_Tarea 1_:
Según el fragmento sobre el ensayo de Bernardo Abramovici Levin, ¿qué grupos de judíos quedan señalados como culpables de su propia destrucción? Nómbralos todos.
_Tarea 2_:
Di si cada afirmación coincide con el fragmento sobre el ensayo de Bernardo Abramovici Levin. Responde sí o no y cita las palabras que lo deciden.
(a) El ensayo se publicó en un medio comunitario.
(b) La premisa del ensayo exige apoyar solo a los gobiernos israelíes de izquierda.
(c) Los jóvenes que marchan con consignas críticas a Israel aparecen llamados "cómplices".
_Tarea 3_:
Sigue escribiendo el fragmento sobre el ensayo de Bernardo Abramovici Levin a partir de su última oración.

El ensayo de Bernardo Abramovici Levin titulado “La diáspora en coma: cuando la memoria judía se volvió políticamente correcta”, publicado en un medio comunitario parte de una premisa explícita y brutal: si la diáspora judía no se pliega disciplinadamente a la política del gobierno israelí de turno, está cometiendo suicidio. El resto del texto no hace más que desarrollar esa amenaza en distintos registros: los judíos que votan a un alcalde antisionista serían cómplices de su propia destrucción; los jóvenes que marchan con consignas críticas a Israel estarían “autoaniquilándose”; las comunidades que matizan su apoyo a la política israelí serían culpables de una “decadencia progresista” que conduce a la extinción.

_Ítems extraídos_:
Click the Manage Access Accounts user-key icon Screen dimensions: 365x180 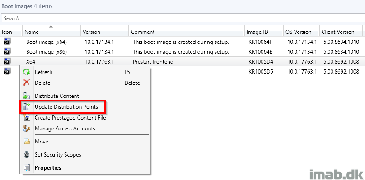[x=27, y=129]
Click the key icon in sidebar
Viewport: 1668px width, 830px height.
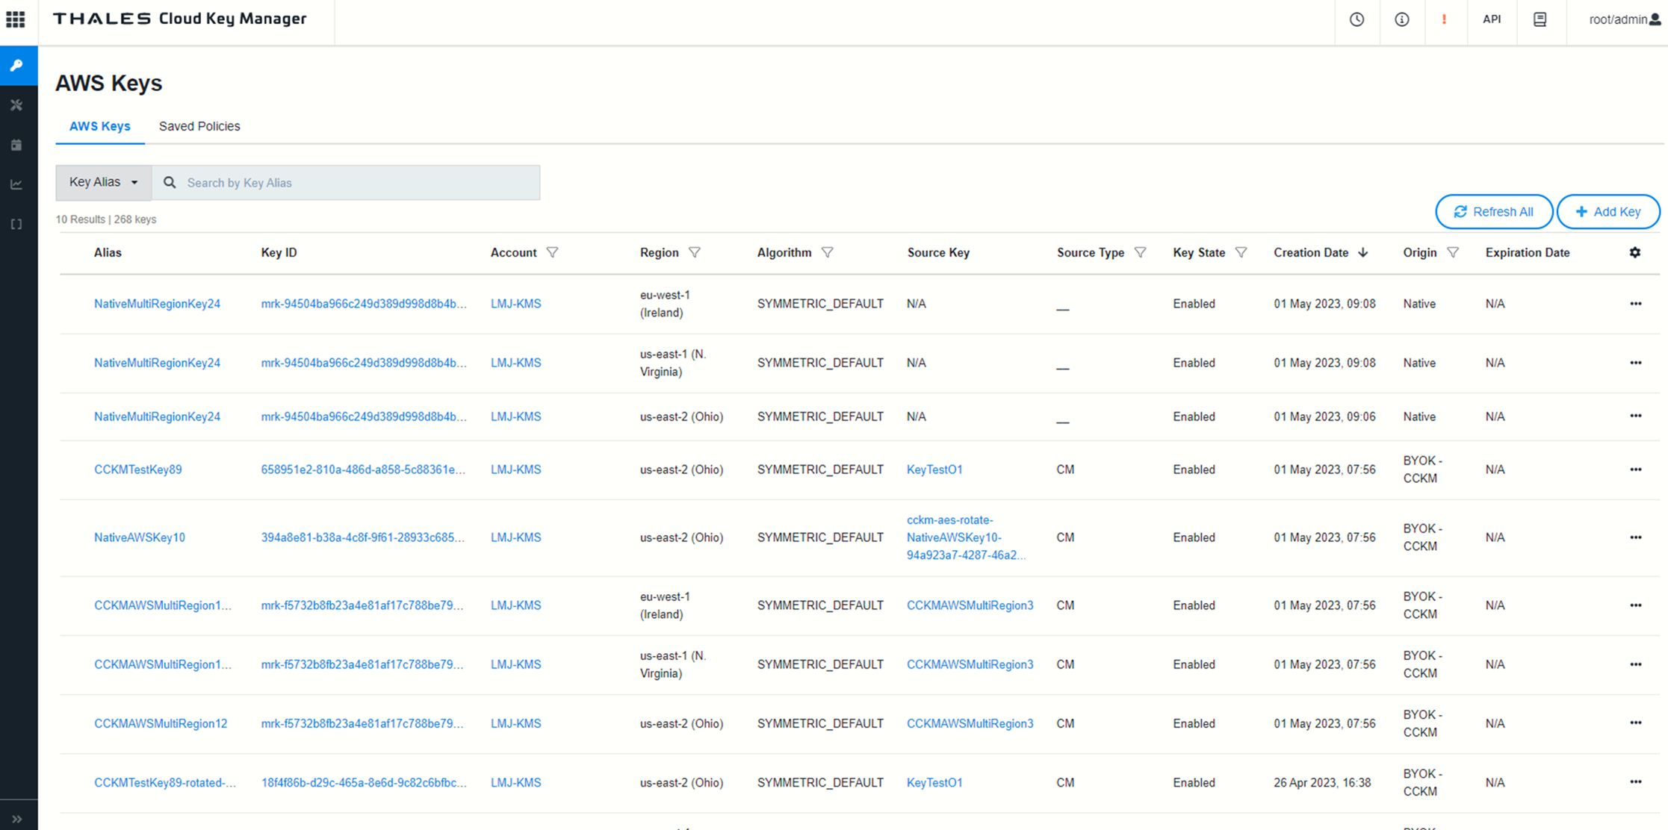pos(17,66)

...

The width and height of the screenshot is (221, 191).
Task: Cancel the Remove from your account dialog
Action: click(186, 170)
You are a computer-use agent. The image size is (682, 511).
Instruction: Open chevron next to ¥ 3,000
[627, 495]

_Respuesta 1_:
- Los judíos que votan a un alcalde antisionista.
- Los jóvenes que marchan con consignas críticas a Israel.
- Las comunidades que matizan su apoyo a la política israelí.

_Respuesta 2_:
(a) Sí: "publicado en un medio comunitario".
(b) No: "la política del gobierno israelí de turno".
(c) No: "estarían “autoaniquilándose”".

_Respuesta 3_:
Ese diagnóstico no es solo injusto: es históricamente falso y políticamente peligroso. Confunde solidaridad con obediencia ciega, reduce el judaísmo a una dimensión nacional-estatal y borra, de un plumazo, una tradición entera de pluralismo judío en la que la diáspora no es un accidente incómodo, sino una fuente de creatividad, de memoria y también de crítica.
Israel no es la diáspora, y la diáspora no es un apéndice de Israel
Una de las trampas centrales del texto de Abramovici es la oposición rígida que establece entre “Israel” y “la diáspora”, como si se tratara de dos bloques homogéneos. Israel aparece como una “potencia moral y militar” que encarnaría la continuidad judía; la diáspora, como una caricatura culpable ansiosa por ser aceptada en “los salones del pensamiento inclusivo”.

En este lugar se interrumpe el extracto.